Select Based on Statistics
# Columns with mean > 10
high_mean_cols = df.columns[df.mean() > 10]
df[high_mean_cols]
# Columns with max value > 30
high_max_cols = df.columns[df.max() > 30]
df[high_max_cols]
# Columns with standard deviation > 5
high_std_cols = df.columns[df.std() > 5]
df[high_std_cols]
Dropping Columns
drop() Method
Remove columns by name:
df = pd.DataFrame({
'A': [1, 2, 3],
'B': [4, 5, 6],
'C': [7, 8, 9]
})
# Drop single column (returns new DataFrame)
df.drop('B', axis=1)
# A C
# 0 1 7
# 1 2 8
# 2 3 9
# Drop multiple columns
df.drop(['A', 'C'], axis=1)
# B
# 0 4
# 1 5
# 2 6
# Drop in place (modifies original)
df.drop('B', axis=1, inplace=True)
# Using columns parameter (clearer)
df.drop(columns=['B', 'C'])
Selecting What to Keep
Sometimes it's easier to select what you want to keep:
df = pd.DataFrame({
'A': [1, 2], 'B': [3, 4], 'C': [5, 6],
'D': [7, 8], 'E': [9, 10]
})
# If you want to drop many columns, keeping is easier
# Drop A, B, C, D (keep only E)
df.drop(['A', 'B', 'C', 'D'], axis=1) # Verbose
# Better: just select E
df[['E']] # Clearer intent
# Keep A and E, drop the rest
df[['A', 'E']]
Reordering Columns
Explicit Order
Reorder columns by listing them in desired order:
df = pd.DataFrame({
'age': [25, 30],
'name': ['Alice', 'Bob'],
'city': ['NYC', 'LA']
})
# Reorder to: name, age, city
df = df[['name', 'age', 'city']]
# name age city
# 0 Alice 25 NYC
# 1 Bob 30 LA
Move Specific Column to Front
# Move 'age' to first position
cols = ['age'] + [col for col in df.columns if col != 'age']
df = df[cols]
# Or using a function
def move_column_to_front(df, col_name):
cols = [col_name] + [col for col in df.columns if col != col_name]
return df[cols]
df = move_column_to_front(df, 'city')
Sort Columns Alphabetically
# Alphabetical order
df = df[sorted(df.columns)]
# Reverse alphabetical
df = df[sorted(df.columns, reverse=True)]
Advanced Column Selection
Dynamic Column Selection
Select columns programmatically:
df = pd.DataFrame({
'id': [1, 2, 3],
'user_name': ['Alice', 'Bob', 'Charlie'],
'user_age': [25, 30, 35],
'user_city': ['NYC', 'LA', 'Chicago'],
'admin_role': ['yes', 'no', 'yes']
})

■ Dataset content

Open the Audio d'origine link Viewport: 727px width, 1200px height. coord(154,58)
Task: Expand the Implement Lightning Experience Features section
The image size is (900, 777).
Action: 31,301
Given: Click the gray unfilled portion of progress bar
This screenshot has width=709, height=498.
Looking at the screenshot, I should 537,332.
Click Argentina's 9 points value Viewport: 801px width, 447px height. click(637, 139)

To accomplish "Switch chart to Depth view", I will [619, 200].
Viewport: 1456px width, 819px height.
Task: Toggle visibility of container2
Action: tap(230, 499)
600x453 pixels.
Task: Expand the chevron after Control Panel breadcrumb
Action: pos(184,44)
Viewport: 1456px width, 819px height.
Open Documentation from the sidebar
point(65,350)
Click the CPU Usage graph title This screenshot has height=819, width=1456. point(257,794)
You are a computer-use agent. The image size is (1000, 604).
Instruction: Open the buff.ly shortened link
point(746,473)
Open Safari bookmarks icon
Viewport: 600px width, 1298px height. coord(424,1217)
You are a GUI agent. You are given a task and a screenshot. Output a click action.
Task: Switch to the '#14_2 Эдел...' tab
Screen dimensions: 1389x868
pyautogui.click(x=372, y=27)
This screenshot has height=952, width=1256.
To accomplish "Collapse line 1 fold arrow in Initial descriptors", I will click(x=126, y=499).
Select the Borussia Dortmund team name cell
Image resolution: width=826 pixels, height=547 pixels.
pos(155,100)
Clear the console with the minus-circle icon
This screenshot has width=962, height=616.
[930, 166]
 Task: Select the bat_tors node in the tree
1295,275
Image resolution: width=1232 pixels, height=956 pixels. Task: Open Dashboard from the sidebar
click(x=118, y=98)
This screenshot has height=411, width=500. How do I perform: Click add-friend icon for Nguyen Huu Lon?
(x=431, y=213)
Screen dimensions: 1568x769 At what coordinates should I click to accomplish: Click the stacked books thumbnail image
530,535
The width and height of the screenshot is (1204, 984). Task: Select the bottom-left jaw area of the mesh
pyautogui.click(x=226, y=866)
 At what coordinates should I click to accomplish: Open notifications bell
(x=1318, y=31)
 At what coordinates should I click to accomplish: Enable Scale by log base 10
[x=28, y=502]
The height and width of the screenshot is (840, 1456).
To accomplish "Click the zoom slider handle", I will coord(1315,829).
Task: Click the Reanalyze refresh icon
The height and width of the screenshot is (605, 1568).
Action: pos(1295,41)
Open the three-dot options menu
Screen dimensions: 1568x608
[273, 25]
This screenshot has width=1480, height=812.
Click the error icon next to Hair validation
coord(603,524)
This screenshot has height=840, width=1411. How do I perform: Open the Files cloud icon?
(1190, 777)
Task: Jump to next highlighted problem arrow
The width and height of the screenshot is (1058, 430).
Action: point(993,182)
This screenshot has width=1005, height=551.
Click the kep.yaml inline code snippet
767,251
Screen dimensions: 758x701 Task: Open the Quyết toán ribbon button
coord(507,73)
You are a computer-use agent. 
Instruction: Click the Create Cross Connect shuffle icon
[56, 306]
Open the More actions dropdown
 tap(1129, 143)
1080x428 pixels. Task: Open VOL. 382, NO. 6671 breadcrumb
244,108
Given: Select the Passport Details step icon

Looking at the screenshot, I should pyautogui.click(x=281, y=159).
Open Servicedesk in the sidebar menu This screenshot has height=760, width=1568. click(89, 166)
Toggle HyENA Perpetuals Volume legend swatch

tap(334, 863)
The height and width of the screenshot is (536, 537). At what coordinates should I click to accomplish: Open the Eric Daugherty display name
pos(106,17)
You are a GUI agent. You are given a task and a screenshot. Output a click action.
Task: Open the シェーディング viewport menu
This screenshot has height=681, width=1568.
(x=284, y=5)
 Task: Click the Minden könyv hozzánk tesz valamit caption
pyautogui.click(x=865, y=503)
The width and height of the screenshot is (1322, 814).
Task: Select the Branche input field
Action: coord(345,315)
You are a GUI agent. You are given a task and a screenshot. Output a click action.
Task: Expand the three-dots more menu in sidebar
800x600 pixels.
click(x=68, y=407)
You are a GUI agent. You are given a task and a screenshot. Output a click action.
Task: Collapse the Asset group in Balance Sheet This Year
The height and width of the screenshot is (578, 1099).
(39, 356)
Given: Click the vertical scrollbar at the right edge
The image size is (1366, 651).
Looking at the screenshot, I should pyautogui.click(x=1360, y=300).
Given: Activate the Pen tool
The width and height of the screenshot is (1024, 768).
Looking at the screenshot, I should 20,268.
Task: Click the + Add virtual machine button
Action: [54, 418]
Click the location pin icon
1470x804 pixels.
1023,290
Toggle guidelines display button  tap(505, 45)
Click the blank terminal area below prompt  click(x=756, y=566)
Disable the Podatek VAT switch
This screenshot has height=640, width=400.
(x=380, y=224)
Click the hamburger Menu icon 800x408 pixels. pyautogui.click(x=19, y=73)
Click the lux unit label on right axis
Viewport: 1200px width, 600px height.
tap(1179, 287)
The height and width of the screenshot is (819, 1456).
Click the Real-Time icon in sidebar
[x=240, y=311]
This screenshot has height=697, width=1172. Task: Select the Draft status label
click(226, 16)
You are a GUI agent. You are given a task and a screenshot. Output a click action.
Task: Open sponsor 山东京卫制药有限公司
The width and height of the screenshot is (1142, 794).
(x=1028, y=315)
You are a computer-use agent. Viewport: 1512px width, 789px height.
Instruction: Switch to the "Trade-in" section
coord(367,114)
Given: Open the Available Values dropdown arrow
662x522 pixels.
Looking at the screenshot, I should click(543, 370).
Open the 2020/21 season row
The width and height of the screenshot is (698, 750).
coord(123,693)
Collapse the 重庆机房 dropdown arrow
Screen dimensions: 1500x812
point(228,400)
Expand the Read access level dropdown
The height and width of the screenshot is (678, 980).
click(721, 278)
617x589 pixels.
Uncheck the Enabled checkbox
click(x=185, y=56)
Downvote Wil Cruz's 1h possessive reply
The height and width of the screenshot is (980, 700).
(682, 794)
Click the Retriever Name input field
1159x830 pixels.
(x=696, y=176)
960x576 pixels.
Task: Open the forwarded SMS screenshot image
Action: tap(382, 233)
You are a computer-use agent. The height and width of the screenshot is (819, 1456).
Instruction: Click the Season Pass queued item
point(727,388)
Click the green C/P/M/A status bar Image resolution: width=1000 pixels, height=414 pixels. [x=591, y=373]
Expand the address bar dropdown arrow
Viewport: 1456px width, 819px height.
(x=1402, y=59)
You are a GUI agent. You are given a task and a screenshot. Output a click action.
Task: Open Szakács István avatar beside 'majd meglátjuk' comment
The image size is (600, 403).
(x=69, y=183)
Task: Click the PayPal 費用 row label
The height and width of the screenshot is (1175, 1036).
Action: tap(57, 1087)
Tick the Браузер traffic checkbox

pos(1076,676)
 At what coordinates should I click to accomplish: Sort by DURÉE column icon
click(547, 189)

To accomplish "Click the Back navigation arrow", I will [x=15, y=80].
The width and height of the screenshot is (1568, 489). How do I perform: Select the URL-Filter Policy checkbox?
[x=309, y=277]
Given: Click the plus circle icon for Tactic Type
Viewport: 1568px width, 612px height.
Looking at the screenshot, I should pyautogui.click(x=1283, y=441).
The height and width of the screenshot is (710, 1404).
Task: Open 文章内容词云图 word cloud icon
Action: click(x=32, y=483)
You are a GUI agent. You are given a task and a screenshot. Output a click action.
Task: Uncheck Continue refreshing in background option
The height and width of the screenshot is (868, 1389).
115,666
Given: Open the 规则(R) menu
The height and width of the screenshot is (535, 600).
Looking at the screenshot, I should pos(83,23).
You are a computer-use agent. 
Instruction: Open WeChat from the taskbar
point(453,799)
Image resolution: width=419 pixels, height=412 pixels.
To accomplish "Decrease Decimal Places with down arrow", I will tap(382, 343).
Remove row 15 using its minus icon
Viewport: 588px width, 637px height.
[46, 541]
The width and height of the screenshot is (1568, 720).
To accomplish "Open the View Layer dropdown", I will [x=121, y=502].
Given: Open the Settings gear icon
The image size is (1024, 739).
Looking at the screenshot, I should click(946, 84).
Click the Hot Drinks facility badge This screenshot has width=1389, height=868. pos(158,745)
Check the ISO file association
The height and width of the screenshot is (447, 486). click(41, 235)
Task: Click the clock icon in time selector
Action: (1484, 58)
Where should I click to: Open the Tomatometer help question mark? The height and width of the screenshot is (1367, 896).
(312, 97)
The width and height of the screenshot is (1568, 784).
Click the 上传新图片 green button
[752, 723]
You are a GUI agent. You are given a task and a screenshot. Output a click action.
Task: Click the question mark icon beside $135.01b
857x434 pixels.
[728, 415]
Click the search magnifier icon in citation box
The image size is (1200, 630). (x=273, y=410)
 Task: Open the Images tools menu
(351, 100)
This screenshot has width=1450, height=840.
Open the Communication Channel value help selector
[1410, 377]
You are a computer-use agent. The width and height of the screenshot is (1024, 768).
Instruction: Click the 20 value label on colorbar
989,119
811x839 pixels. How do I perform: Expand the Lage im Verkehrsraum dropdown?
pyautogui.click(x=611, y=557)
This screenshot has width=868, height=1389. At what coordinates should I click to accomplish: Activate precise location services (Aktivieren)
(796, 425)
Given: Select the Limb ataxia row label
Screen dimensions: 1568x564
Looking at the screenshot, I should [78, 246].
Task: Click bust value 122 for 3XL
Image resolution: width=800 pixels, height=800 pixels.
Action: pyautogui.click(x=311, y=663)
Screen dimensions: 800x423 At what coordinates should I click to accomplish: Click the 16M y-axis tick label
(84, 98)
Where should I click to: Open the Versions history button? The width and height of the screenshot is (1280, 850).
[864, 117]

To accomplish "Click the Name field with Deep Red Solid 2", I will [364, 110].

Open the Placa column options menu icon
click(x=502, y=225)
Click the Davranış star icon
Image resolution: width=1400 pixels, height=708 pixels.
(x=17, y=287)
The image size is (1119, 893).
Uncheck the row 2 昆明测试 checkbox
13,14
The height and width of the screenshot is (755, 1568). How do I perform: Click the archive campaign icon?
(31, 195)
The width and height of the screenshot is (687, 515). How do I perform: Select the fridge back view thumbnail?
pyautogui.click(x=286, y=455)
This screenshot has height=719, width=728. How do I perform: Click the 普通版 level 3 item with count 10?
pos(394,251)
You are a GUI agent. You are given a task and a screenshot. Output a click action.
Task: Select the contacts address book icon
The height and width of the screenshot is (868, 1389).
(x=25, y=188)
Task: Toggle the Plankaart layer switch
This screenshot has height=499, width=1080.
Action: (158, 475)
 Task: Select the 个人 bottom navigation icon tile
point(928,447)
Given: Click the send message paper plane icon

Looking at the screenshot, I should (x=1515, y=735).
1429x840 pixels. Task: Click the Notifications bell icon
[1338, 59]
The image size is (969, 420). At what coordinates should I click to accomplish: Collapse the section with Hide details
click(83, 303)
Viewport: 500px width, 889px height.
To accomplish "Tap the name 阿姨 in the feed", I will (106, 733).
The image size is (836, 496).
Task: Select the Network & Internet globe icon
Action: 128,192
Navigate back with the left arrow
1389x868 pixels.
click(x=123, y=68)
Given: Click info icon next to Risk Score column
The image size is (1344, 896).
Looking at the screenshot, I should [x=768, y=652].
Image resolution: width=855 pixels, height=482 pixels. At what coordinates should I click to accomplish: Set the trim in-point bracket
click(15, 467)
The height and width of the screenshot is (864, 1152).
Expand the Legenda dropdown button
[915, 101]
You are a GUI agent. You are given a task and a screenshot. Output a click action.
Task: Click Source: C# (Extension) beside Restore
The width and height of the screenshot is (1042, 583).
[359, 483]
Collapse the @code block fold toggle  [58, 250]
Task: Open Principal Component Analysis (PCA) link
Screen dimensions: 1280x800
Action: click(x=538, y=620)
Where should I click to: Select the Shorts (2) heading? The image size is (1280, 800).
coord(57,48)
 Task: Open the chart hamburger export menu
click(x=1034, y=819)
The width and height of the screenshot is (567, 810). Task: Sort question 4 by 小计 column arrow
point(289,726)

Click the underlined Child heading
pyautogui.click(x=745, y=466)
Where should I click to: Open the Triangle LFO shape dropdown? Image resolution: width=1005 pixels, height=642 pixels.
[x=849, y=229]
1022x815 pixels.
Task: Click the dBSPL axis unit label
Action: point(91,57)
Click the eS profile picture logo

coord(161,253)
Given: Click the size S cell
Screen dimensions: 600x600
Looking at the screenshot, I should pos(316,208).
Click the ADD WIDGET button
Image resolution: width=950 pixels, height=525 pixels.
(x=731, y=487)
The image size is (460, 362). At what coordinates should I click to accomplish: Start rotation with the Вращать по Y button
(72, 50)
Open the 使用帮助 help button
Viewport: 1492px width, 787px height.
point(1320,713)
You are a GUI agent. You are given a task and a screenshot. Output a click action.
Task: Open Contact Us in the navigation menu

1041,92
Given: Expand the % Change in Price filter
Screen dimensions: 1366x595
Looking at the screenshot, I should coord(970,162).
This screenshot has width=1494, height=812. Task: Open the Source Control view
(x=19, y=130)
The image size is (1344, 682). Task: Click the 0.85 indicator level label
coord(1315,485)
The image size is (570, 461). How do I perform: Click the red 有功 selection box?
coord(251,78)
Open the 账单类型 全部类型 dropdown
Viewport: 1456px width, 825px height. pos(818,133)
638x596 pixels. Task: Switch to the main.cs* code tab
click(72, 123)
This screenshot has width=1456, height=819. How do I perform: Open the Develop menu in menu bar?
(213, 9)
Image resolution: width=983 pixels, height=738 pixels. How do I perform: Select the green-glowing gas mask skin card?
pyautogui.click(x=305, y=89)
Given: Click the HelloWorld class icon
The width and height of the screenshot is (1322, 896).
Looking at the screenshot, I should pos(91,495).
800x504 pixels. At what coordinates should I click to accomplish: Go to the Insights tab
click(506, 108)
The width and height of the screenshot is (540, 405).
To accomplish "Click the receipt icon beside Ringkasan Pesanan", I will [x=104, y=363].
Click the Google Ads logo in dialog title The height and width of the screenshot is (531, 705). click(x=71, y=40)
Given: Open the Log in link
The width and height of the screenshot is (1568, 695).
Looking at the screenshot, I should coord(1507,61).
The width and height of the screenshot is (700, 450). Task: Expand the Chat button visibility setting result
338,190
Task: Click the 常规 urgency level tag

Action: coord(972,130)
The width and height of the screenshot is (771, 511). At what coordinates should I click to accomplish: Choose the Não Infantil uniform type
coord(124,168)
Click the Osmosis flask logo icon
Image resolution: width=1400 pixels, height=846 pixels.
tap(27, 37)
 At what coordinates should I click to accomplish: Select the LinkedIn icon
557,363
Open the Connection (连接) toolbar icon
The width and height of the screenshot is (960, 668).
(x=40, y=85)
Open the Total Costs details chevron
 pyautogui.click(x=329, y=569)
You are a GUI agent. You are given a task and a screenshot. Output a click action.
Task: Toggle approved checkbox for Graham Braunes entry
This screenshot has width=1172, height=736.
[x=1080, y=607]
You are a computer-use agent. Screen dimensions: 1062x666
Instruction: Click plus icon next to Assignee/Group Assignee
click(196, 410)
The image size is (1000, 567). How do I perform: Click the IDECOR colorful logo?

■ Tasks to complete
1. In the pandas column-handling text, what does passing inplace=True to drop() do?
2. Pick up the pandas column-selection text after its last line and keep writing it.
The items can be left aside.

■ Response list
1. It modifies the original DataFrame.

2.
# All columns starting with 'user_'
user_cols = [col for col in df.columns if col.startswith('user_')]
df[user_cols]
# user_name user_age user_city
# 0 Alice 25 NYC
# 1 Bob 30 LA
# 2 Charlie 35 Chicago
# All columns except 'id'
non_id_cols = [col for col in df.columns if col != 'id']
df[non_id_cols]
# Columns with specific keywords
keywords = ['name', 'age']
relevant_cols = [col for col in df.columns if any(kw in col for kw in keywords)]
df[relevant_cols]
Column Selection with Index
Sometimes you need to work with column positions:
# Get column names by position
first_col = df.columns[0]
last_col = df.columns[-1]
# Select first 3 columns by position
first_three = df[df.columns[:3]]
# Select every other column
every_other = df[df.columns[::2]]
# Select specific positions
positions = [0, 2, 4]
selected = df[df.columns[positions]]
Combining Selection Methods
Filter Rows and Select Columns
Combine boolean filtering with column selection:
df = pd.DataFrame({
'name': ['Alice', 'Bob', 'Charlie', 'David'],
'age': [25, 30, 35, 28],
'city': ['NYC', 'LA', 'NYC', 'Chicago'],
'salary': [50000, 60000, 70000, 55000]
})
# Method 1: Using loc (recommended)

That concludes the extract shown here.